Extrait à lire:
◇ ◇ ◇
ENTREVUE par Stéphane Gaudet

          Novembre 2023

François Dompierre
PHOTOS : STÉPHANE GAUDET

Le père Luc Tardif a été le supérieur de la province oblate Notre‐Dame‐du‐Cap pendant 12 ans, de 2011 à octobre 2023. Il a répondu à nos questions alors qu’il ne restait que quelques semaines à son quatrième et dernier mandat.

Comment la province oblate Notre-Dame‐du‐Cap a‐t‐elle évolué depuis votre entrée en fonctions ?

La province compte 99 membres. Ça veut dire qu’on a perdu environ 150 oblats depuis 2011. Notre moyenne d’âge tourne autour de 84 ans. C’est un peu trompeur, car on accueille aussi des jeunes, une dizaine, qui viennent d’autres provinces oblates. Ils ont forcément rajeuni la nôtre. Par exemple, la province du Cameroun va nous donner 10 missionnaires. Nous participerons à leur formation.

Jusqu’ici, les missionnaires de l’étranger ont surtout été envoyés sur la Côte-Nord auprès des Autochtones. Dès mes premières visites là-bas, j’ai eu un coup de cœur. Ça m’a chamboulé. Je me suis dit : « Ici, c’est oblat ! » Notre présence y est l’une des expressions les plus claires de notre charisme missionnaire. J’ai fait de la consolidation de cette mission un cheval de bataille.
◇ ◇ ◇
Enregistrements de pointage pour le texte et les éléments
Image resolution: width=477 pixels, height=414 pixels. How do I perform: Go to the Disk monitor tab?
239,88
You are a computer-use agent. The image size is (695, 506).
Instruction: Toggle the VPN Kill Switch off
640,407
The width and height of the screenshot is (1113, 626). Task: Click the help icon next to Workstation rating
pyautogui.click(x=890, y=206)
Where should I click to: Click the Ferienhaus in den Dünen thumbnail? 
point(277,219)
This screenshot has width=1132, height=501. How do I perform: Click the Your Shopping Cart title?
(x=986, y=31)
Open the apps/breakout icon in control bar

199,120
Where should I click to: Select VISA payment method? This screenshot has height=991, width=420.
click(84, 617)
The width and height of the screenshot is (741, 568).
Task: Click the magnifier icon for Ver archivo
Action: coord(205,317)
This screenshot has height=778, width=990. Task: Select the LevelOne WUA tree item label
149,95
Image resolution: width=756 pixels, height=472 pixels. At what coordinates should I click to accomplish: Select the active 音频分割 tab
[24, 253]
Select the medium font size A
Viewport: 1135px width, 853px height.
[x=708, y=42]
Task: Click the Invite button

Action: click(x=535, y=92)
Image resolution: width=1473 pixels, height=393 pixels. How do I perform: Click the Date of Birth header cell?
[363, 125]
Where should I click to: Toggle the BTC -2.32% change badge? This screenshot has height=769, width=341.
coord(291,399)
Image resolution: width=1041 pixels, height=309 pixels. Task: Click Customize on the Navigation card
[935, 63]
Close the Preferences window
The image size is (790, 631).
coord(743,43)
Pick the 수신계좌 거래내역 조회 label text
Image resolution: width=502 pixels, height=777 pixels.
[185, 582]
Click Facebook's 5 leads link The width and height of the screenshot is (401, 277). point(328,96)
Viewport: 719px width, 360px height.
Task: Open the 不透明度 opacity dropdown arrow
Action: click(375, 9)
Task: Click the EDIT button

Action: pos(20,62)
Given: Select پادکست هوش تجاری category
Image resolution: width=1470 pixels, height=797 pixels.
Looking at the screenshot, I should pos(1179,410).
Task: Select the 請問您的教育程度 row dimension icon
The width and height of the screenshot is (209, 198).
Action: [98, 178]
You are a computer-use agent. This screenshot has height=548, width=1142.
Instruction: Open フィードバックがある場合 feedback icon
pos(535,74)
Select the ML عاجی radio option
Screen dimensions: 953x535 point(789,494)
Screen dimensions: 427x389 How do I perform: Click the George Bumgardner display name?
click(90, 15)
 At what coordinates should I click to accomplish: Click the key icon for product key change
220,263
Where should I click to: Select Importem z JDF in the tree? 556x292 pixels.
◇ ◇ ◇
Consignes:
• a. Indiquez si chacun des énoncés suivants concorde avec l'entrevue, en répondant par oui ou par non et en citant textuellement les mots qui tranchent.
(i) Le père Luc Tardif a dirigé la province oblate pendant douze ans.
(ii) La province compte aujourd'hui 150 membres.
(iii) La province du Cameroun va fournir dix missionnaires.
• b. Répondez brièvement à ces questions à partir de l'entrevue.
(i) Autour de quel âge se situe la moyenne d'âge des membres de la province ?
(ii) Combien d'oblats la province a-t-elle perdus depuis 2011 ?
(iii) Où les missionnaires de l'étranger ont-ils surtout été envoyés jusqu'ici ?
• c. Recopiez de l'entrevue tout le passage allant de « La province compte » jusqu'à « cheval de bataille. », en substituant « bouleversé » à « chamboulé ».
Servez-vous uniquement de l'entrevue pour répondre.

Solutions:
• a.
(i) Oui : « pendant 12 ans, de 2011 à octobre 2023 »
(ii) Non : « La province compte 99 membres. »
(iii) Oui : « la province du Cameroun va nous donner 10 missionnaires »

• b.
(i) Autour de 84 ans.
(ii) Environ 150.
(iii) Sur la Côte-Nord, auprès des Autochtones.

• c.
La province compte 99 membres. Ça veut dire qu’on a perdu environ 150 oblats depuis 2011. Notre moyenne d’âge tourne autour de 84 ans. C’est un peu trompeur, car on accueille aussi des jeunes, une dizaine, qui viennent d’autres provinces oblates. Ils ont forcément rajeuni la nôtre. Par exemple, la province du Cameroun va nous donner 10 missionnaires. Nous participerons à leur formation.

Jusqu’ici, les missionnaires de l’étranger ont surtout été envoyés sur la Côte-Nord auprès des Autochtones. Dès mes premières visites là-bas, j’ai eu un coup de cœur. Ça m’a bouleversé. Je me suis dit : « Ici, c’est oblat ! » Notre présence y est l’une des expressions les plus claires de notre charisme missionnaire. J’ai fait de la consolidation de cette mission un cheval de bataille.